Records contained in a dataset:
____________
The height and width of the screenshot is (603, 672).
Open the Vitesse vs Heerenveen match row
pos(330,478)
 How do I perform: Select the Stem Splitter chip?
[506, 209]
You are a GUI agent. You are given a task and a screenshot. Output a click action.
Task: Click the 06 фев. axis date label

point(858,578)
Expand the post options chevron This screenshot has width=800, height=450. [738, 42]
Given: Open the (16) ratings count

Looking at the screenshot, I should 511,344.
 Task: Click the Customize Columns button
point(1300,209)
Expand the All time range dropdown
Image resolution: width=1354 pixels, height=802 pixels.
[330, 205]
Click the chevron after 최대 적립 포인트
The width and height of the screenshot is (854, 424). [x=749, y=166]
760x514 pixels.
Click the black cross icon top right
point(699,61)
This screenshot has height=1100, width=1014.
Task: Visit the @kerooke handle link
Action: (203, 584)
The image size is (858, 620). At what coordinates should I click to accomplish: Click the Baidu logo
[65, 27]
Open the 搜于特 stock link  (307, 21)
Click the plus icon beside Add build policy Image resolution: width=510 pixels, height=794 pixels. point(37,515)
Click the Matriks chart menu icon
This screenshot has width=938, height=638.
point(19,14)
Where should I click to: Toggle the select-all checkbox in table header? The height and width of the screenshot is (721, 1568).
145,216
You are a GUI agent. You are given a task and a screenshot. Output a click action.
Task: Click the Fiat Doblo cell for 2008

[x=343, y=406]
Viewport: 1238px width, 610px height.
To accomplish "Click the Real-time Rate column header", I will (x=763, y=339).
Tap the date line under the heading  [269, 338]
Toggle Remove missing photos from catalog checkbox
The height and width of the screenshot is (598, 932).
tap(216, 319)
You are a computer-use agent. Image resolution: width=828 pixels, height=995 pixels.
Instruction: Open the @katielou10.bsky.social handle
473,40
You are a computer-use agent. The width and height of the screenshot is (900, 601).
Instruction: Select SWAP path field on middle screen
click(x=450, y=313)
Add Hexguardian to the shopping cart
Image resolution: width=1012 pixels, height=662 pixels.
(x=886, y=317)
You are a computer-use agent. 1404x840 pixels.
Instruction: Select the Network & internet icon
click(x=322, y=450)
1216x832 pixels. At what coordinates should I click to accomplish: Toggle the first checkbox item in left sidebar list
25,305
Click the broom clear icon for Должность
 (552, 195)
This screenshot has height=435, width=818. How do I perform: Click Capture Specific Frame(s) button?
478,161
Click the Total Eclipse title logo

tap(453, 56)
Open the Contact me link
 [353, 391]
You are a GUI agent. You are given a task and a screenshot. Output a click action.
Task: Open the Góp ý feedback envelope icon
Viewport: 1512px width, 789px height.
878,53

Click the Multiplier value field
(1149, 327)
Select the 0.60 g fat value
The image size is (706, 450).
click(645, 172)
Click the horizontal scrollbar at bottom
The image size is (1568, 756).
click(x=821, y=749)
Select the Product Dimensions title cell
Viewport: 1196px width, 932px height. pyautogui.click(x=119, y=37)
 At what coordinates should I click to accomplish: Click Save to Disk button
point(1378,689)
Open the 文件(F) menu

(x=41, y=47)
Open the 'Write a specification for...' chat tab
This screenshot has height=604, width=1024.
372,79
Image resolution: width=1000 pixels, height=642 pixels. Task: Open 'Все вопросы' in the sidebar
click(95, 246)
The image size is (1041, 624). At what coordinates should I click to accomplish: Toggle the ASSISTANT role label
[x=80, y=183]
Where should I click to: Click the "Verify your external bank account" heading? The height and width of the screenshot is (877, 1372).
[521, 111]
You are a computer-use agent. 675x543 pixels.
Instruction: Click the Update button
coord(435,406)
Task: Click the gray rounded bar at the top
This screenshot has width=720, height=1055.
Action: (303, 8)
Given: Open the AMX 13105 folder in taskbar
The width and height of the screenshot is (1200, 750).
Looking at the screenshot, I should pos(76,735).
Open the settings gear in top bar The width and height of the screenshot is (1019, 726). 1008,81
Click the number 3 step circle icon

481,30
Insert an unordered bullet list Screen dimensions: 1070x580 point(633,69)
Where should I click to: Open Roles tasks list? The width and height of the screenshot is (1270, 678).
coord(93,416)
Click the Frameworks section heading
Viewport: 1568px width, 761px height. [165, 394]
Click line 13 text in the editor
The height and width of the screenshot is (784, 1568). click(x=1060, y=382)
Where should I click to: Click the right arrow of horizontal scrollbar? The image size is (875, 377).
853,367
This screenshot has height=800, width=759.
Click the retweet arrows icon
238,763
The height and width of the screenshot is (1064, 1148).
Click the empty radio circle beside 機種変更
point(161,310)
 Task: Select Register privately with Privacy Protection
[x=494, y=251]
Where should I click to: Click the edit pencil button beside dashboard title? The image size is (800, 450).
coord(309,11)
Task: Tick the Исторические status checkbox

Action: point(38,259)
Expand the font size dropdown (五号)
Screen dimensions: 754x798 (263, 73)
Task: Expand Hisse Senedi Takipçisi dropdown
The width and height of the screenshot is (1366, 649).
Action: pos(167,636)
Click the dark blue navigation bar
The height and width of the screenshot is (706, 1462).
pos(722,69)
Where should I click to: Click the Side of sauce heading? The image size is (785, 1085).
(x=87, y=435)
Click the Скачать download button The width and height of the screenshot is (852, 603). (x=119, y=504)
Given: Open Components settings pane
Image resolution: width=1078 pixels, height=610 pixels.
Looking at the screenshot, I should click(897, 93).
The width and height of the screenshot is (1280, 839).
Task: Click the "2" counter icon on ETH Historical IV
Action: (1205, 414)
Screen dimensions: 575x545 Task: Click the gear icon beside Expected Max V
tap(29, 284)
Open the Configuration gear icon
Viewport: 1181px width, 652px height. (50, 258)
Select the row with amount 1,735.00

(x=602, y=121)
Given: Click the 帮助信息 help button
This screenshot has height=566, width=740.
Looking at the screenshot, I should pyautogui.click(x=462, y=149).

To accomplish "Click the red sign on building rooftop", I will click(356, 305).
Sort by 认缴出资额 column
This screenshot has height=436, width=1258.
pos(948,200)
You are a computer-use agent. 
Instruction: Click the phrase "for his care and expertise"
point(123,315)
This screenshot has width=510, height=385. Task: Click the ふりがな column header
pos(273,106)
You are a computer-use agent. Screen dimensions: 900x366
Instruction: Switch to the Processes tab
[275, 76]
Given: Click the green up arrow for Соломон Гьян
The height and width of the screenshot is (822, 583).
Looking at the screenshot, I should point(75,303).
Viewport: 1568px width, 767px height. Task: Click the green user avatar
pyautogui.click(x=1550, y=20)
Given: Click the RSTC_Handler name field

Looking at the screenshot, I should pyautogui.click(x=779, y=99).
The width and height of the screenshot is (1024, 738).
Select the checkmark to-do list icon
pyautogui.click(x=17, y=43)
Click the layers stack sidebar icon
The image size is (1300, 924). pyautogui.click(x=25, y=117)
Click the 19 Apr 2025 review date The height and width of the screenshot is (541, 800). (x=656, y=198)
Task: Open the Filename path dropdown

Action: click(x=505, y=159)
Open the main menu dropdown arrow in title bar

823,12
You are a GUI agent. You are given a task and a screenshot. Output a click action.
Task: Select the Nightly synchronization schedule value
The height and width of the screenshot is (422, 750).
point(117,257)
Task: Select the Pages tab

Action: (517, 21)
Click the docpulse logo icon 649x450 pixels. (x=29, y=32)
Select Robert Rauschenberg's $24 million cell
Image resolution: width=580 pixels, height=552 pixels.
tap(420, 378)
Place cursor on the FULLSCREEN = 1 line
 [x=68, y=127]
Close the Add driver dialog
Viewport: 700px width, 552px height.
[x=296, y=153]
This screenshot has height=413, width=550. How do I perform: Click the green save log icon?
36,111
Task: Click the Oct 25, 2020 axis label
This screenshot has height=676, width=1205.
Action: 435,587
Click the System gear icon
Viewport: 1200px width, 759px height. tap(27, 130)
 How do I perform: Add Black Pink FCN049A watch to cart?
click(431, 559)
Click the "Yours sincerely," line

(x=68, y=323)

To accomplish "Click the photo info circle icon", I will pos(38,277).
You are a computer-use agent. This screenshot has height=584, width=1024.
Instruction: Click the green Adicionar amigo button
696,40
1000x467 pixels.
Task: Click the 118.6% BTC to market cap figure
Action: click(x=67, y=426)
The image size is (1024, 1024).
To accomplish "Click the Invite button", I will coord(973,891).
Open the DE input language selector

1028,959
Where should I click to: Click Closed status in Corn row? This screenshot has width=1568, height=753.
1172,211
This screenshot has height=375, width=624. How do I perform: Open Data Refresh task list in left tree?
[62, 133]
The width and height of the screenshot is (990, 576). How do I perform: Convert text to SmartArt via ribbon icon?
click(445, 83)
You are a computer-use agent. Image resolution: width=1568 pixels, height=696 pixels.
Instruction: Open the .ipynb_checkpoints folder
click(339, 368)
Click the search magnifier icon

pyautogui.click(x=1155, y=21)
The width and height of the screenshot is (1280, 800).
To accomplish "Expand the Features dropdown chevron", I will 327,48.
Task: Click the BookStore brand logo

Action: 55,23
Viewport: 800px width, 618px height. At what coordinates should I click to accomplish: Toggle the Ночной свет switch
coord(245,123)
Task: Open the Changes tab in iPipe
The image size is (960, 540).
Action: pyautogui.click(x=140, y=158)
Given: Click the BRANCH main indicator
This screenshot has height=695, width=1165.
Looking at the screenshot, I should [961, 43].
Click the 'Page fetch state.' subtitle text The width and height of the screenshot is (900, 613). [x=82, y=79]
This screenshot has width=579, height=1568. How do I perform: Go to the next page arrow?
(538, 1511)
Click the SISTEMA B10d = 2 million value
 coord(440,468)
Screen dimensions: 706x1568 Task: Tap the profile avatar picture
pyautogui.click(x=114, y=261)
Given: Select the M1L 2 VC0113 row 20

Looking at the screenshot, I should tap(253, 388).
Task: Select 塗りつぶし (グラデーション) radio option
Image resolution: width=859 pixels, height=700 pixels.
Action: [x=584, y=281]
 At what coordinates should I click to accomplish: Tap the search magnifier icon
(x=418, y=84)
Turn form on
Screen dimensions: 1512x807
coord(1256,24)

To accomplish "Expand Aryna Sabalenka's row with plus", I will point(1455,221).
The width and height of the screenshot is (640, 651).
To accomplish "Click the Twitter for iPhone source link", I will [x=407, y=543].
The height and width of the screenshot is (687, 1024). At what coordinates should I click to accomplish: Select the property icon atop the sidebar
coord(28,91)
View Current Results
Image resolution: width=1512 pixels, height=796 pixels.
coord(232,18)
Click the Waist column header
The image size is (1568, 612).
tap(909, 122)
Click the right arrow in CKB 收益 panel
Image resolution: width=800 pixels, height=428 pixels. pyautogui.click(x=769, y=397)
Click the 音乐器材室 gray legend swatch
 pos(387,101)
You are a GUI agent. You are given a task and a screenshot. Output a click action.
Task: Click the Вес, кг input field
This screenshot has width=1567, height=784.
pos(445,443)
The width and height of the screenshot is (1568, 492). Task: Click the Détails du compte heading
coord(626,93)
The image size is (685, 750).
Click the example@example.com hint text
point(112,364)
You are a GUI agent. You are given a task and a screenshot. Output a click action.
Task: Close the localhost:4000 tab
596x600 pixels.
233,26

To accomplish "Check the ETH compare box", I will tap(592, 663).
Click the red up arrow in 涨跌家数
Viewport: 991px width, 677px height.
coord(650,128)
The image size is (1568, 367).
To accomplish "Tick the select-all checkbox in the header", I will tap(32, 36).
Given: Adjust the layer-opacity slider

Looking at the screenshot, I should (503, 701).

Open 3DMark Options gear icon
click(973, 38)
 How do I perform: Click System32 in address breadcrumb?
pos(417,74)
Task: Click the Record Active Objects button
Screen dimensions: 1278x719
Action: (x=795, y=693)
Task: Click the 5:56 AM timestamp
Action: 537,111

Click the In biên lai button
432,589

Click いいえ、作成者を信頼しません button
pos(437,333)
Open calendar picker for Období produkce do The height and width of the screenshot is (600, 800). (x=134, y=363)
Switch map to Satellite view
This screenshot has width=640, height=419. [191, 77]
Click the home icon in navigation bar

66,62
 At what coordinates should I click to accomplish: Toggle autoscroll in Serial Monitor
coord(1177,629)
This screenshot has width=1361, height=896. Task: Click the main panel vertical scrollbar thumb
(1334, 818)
____________
**WORK INSTRUCTIONS**
Respond with a number only, the count of lines in the entries where the string "plus" occurs.

**RESULT**
2